_Aim of the exercise_. Please retype all of the data below word for word, leaving out the pictures.

_Given records_.

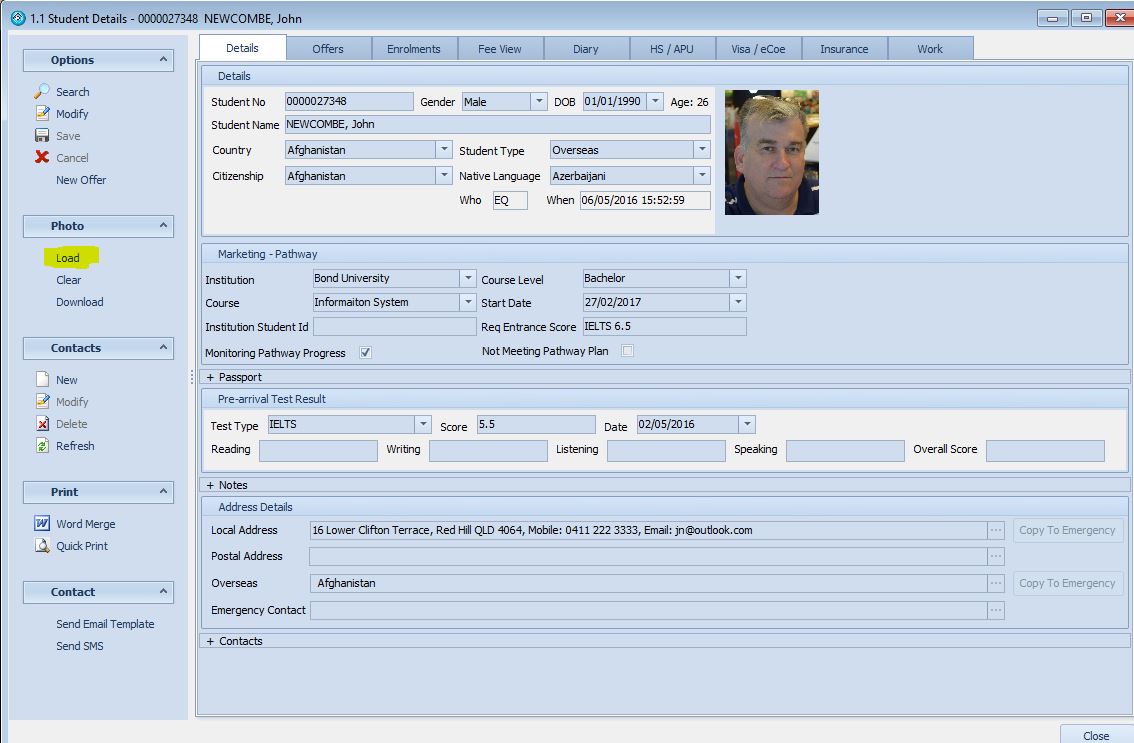Click the Local Address ellipsis button
This screenshot has height=743, width=1134.
click(x=996, y=531)

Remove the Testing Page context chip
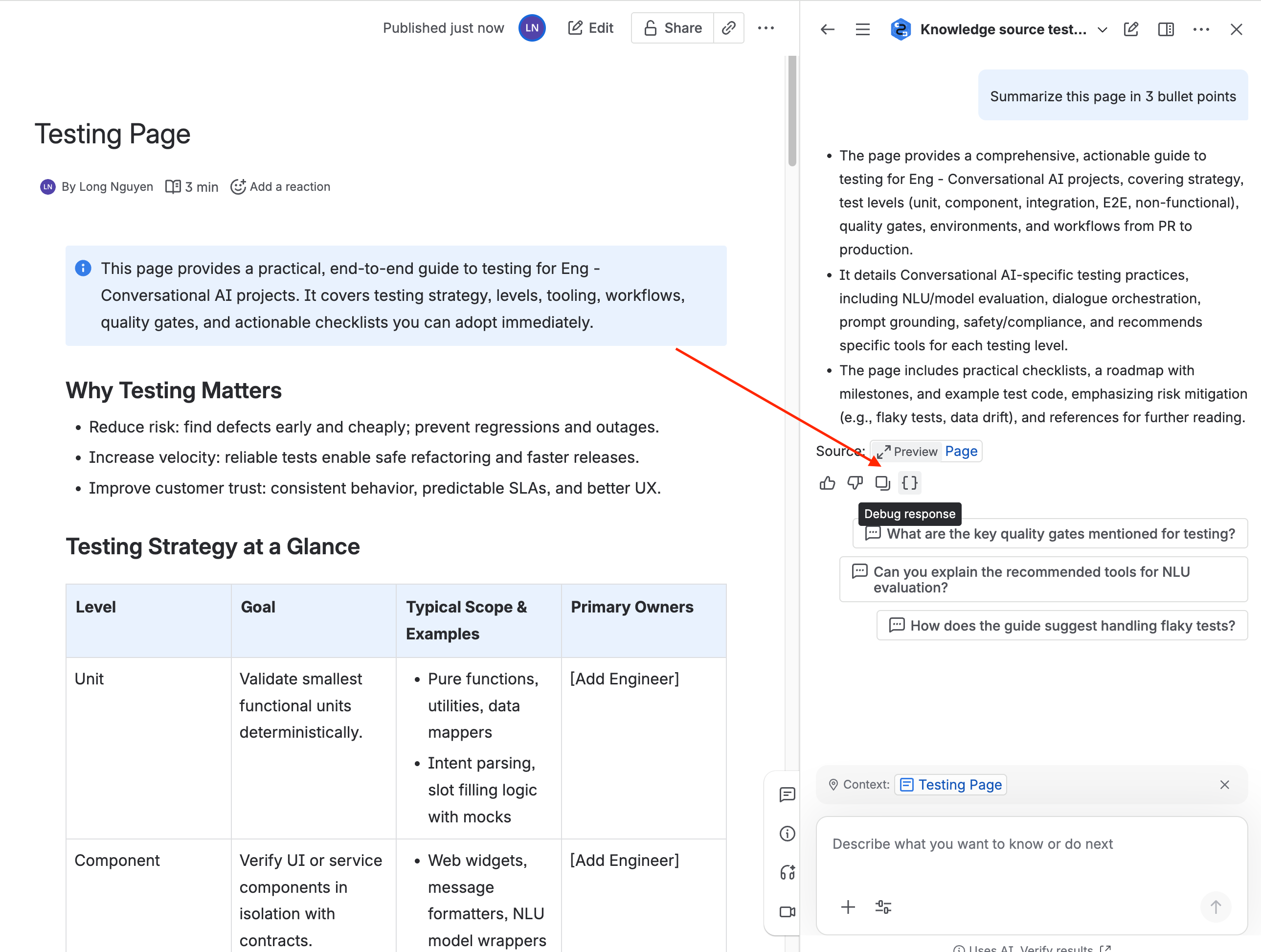click(1225, 784)
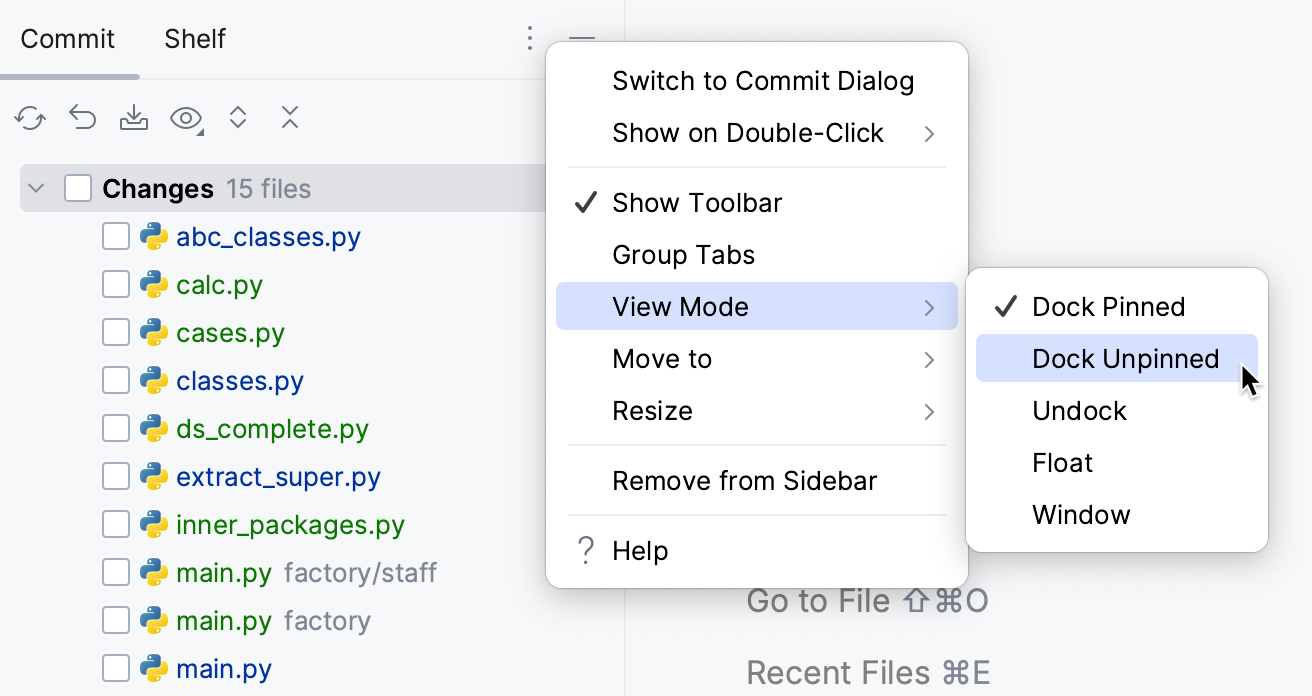Disable Show Toolbar in the menu

point(696,203)
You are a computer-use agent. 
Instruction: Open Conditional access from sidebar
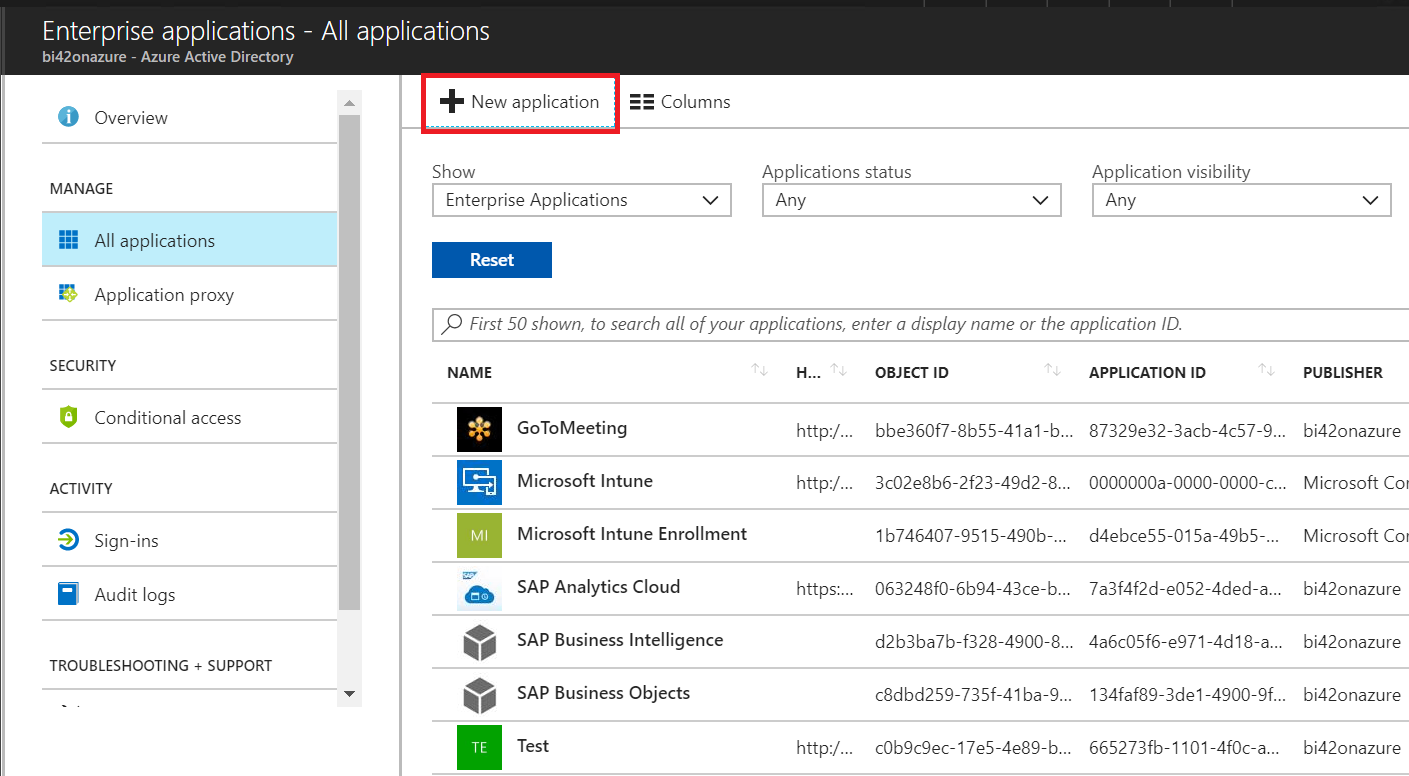167,418
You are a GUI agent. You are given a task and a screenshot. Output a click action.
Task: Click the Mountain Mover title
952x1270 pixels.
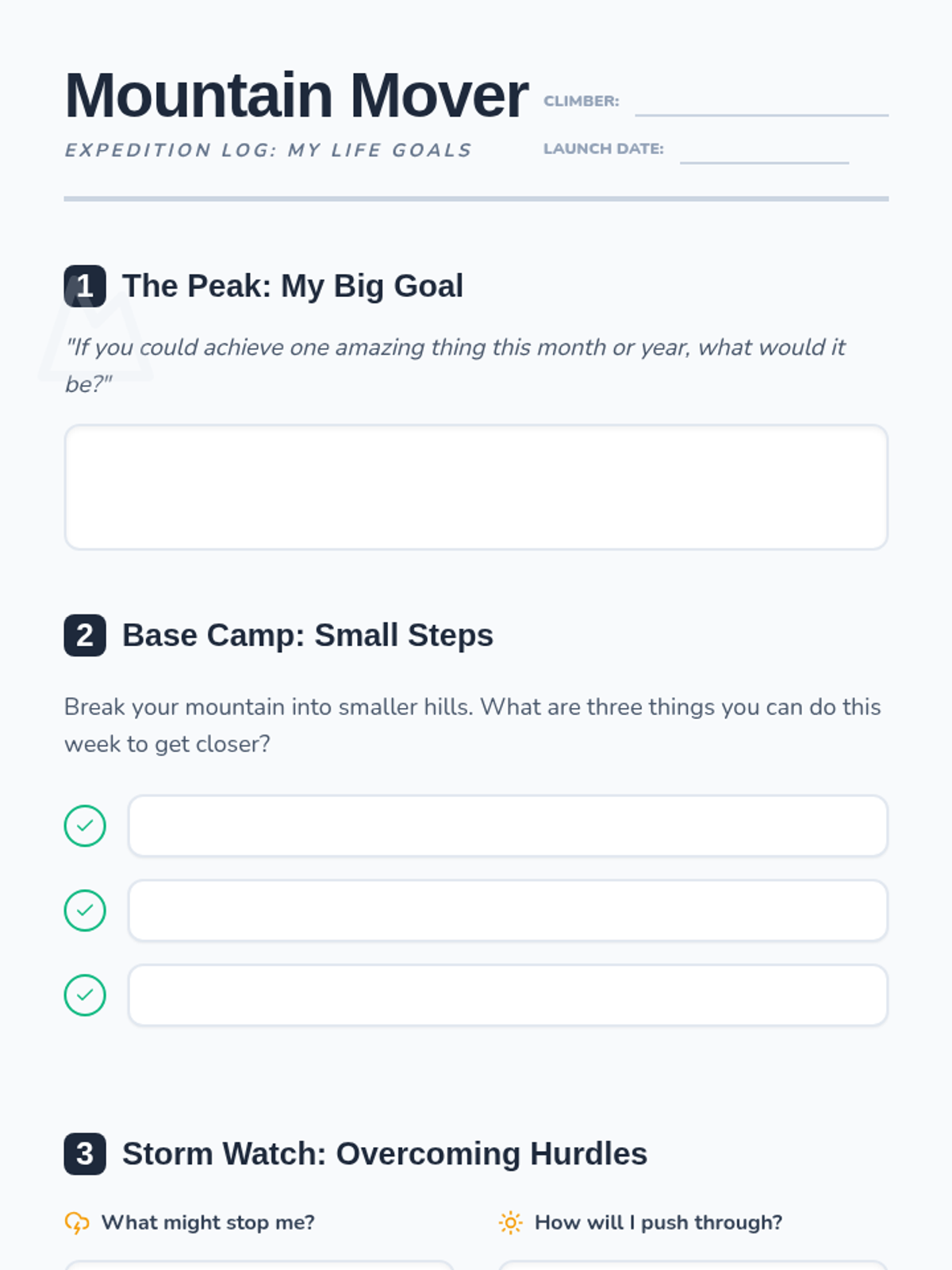(296, 95)
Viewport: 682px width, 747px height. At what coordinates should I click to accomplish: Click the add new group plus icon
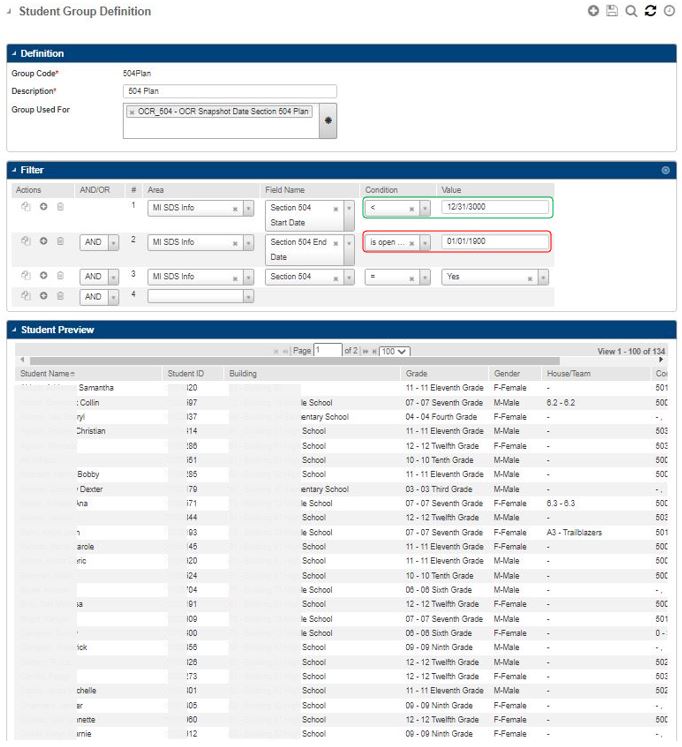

_Task response_.
Click the Local Address ellipsis button
This screenshot has height=743, width=1134.
click(x=996, y=531)

Remove the Testing Page context chip
click(1225, 784)
Disable Show Toolbar in the menu

point(696,203)
You are a computer-use agent. 
Instruction: Open Conditional access from sidebar
167,418
You are a GUI agent. You are given a task and a screenshot. Output a click action.
Task: Click the Mountain Mover title
952x1270 pixels.
(296, 95)
Viewport: 682px width, 747px height. At what coordinates should I click to accomplish: Click the add new group plus icon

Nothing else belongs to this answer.